Streamable HTTP Architecture

flowchart TB

    A["LLM or AI Agent"]
    B["MCP Client"]
    C["HTTP Transport Layer"]
    D["Remote MCP Server"]

    A --> B
    B --> C
    C --> D

    D --> E["Authentication"]
    D --> F["Tool Execution"]
    D --> G["Prompt Engine"]
    D --> H["Resource Access"]

    F --> I["External APIs"]
    F --> J["Cloud Functions"]
    F --> K["Databases"]

    I --> L["Execution Result"]
    J --> L
    K --> L

    L --> B
    B --> A

Local STDIO Architecture

flowchart LR

    A["AI Application"]
    B["MCP Client"]
    C["Local MCP Server"]

    A --> B
    B --> C
    C --> B

    C --> D["Python Functions"]
    C --> E["Local Files"]
    C --> F["Terminal Commands"]
    C --> G["Local APIs"]

    D --> H["Response"]
    E --> H
    F --> H
    G --> H

    H --> B

🧠 Multi-Server MCP Architecture

flowchart TD

    A[AI Agent]

    A --> B[MCP Client]

    B --> C[MCP Server 1]
    B --> D[MCP Server 2]
    B --> E[MCP Server 3]

    C --> F[Weather APIs]
    D --> G[Database Tools]
    E --> H[Memory System]

    F --> I[Combined Context]
    G --> I
    H --> I

    I --> B

    B --> J[LLM Final Processing]

    J --> K[User Response]

🚀 Deployment Architecture

flowchart TD

    A[Developer Machine]

    A --> B[GitHub Repository]

    B --> C[CI/CD Pipeline]

    C --> D[Docker Container]

    D --> E[Cloud VM / VPS]

    E --> F[MCP Server Deployment]

    F --> G[Public Streamable HTTP Endpoint]

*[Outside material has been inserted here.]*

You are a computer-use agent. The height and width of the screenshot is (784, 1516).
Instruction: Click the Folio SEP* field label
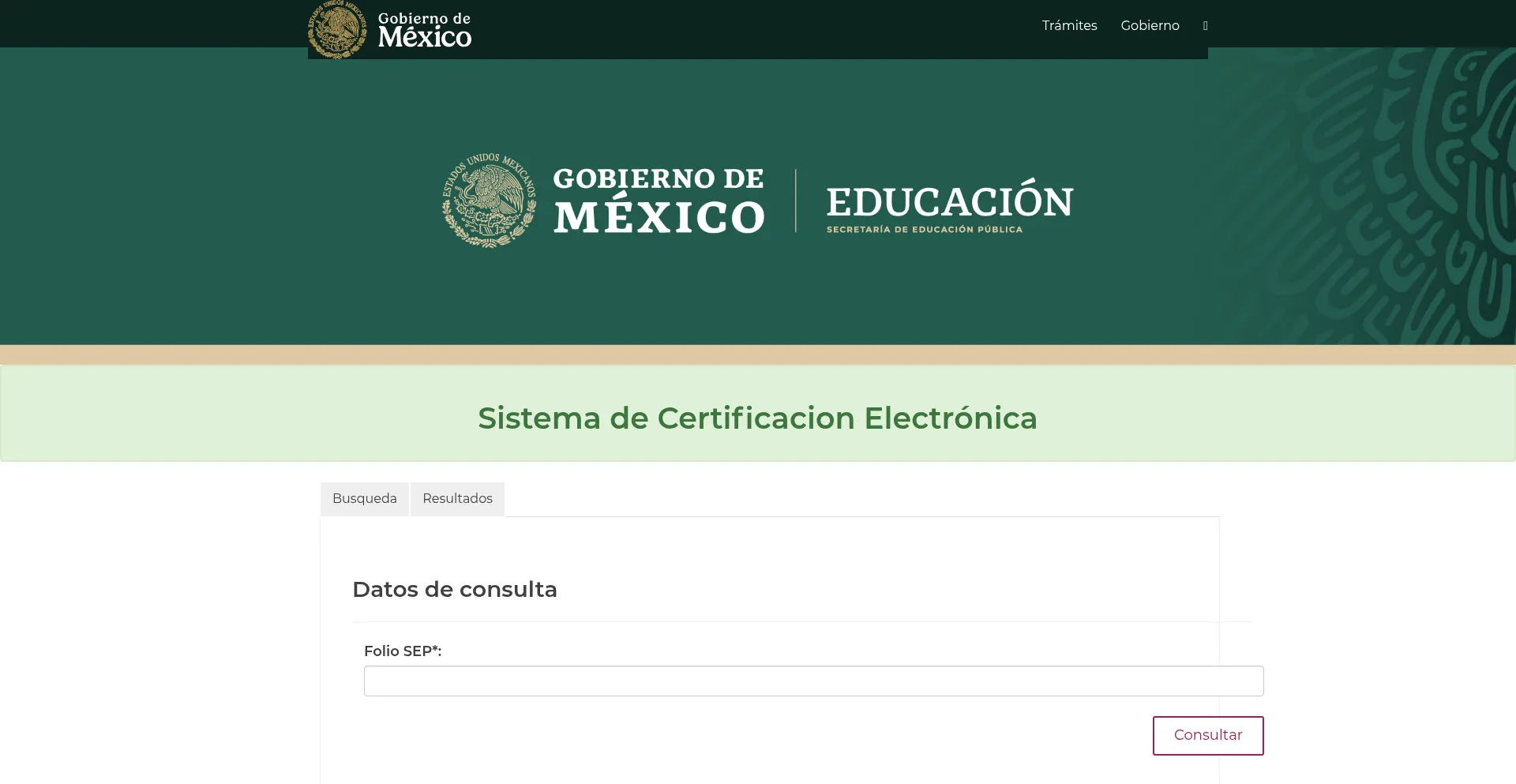tap(403, 651)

    G --> H[MCP Clients Worldwide]

    H --> I[LLMs / AI Agents]

🛠️ Tech Stack

Technology Purpose
Python Core Development
MCP SDK MCP Development
VS Code Development
Git & GitHub Version Control
Claude MCP Host
APIs External Integrations

⚙️ Installation

Clone Repository

git clone https://github.com/udityamerit/Complete-Guide-to-MCP-in-Python.git

Move into Directory

cd Complete-Guide-to-MCP-in-Python

Create Virtual Environment

python -m venv venv

Activate Environment

Windows

venv\Scripts\activate

Mac/Linux

source venv/bin/activate

Install Dependencies

pip install -r requirements.txt

▶️ Running MCP Projects

This repository is organized into standalone chapter directories. Each folder contains its own self-contained code files, configuration, and dependencies.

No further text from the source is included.